While it looks kinda obvious that you should be able to perform general-purpose tessellation on the geometry shader, it's not what it's there for, and as const has experienced, it indeed does not perform that task well at all. The programming model of the geometry shader dictates that its outputs are produced serially, which basically makes any kind of parallellism essentially impossible unless the gpu arbitrarily hard-limits the amount of output each invocation can produce.
 
Do you qualify scene with single point expanded to 16 triangles as 'high amplification'??
Of course, generating whole large scene from single point is bad idea, just because single invocation of GS cannot be parallelized among GPU cores.
I consider that moderate amplification. 16x initially seems high, but 16 verts is far from the max and thus not high. GS can be parallelized it just has serialization points before and after so your peak rate is still 1 vert/clock on current hardware. How much it can be parallelized depends on how much on chip memory you have or if you have the ability to spill to off chip memory. If you spill off chip more bandwidth is used, but in many cases this isn't a big deal.
 
So whats the gs good for ?

Small scale amplification. Doing per-primitive work. Distributing rendering to many render targets (single pass render to cubemap etc).

Do you qualify scene with single point expanded to 16 triangles as 'high amplification'??

Last time I tried the GS on Nvidia, which was about a year ago and on an 8800 GTX, performance dropped off roughly by a factor 3-4 for every double of the amplification. So amplifying by 16x would reduce performance to something like 1/100 the performance of no amplification.

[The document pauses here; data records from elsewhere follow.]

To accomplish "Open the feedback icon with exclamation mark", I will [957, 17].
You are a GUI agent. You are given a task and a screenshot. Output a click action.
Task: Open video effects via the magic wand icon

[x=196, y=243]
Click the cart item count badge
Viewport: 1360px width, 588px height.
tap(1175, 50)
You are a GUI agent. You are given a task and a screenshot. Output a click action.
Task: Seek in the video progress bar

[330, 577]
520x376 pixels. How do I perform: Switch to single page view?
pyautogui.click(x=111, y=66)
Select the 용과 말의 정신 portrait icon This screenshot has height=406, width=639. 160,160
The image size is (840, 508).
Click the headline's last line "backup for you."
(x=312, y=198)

Does OpenGL have an equivalent of Render to Vertex Buffer?

Yes. You can use PBOs.
 
Yes. You can use PBOs.
Render to VBO is essentially used in order to transform or to generate primitives onto the GPU that are then used in following rendering passes. Thus, you can workaround the rasterization and the shading stage by using the transform feedback buffers rather than PBO. In general, the "render to VBO" functionality is only a "hack" that addressed the lack of transform feedback buffers.
 
Render to VBO is essentially used in order to transform or to generate primitives onto the GPU that are then used in following rendering passes. Thus, you can workaround the rasterization and the shading stage by using the transform feedback buffers rather than PBO. In general, the "render to VBO" functionality is only a "hack" that addressed the lack of transform feedback buffers.

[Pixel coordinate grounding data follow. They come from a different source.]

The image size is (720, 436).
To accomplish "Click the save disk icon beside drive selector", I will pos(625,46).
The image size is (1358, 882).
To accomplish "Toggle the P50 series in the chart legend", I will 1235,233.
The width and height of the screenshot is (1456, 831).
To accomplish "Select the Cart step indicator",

I'd profile both/all before you decide which is a hack. I think someone on the OpenGL boards had done this and tested all the ways one could feedback data (cuda on nvidia cards, render to vertex buffer, transform feedback, vertex texture fetch, and geometry shader). I believe that render to vertex buffer (R2VB) was the fastest with the exception that one had to use vertex texture fetch on newer NVidia cards (8 series and up) because R2VB wasn't supported. Of course, my memory could be wrong, I'd suggest doing some research for yourself...

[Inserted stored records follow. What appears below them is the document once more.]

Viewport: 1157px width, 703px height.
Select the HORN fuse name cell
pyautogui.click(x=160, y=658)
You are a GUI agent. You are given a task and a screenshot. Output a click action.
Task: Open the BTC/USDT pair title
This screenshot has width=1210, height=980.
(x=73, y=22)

There are some advantages of rendering to a texture/VB as well, in that the ROP units can do free format conversion which can reduce bandwidth required for the entire operation from output to feedback in another rendering pass.
 
TimothyFarrar said:
I'd profile both/all before you decide which is a hack.
In fact, I talked about the mechanism. Of course, you can tweak the algorithm and test all the techniques before judging which is better in term of efficiency. Nevertheless, when you want to re-used GPU-transformed/generated primitives, conceptually, it seems natural to bypass the rasterization, the shading and the ROP stages. Using the shading stage to generate/transform primitives may be more efficient. But it was not its goal. Of course, if you have to read back the shading data, using a PBO is the best way (always in term of concept). But in the same way, maybe it is more efficient to use a TFB if the amount of output shading data is not fixed.
 
They are separate. The GS comes after the tessellation (VS->HS->Tessellator->DS->GS->PS).
 
It seems that the GS is an Nvidia oriented approach to triangle amplification... is this why DX10 and DX11 Tessellation are so different...? Was Nvidia planning on supplanting AMD's tessellation approach? Did Nvidia "Win" to some degree?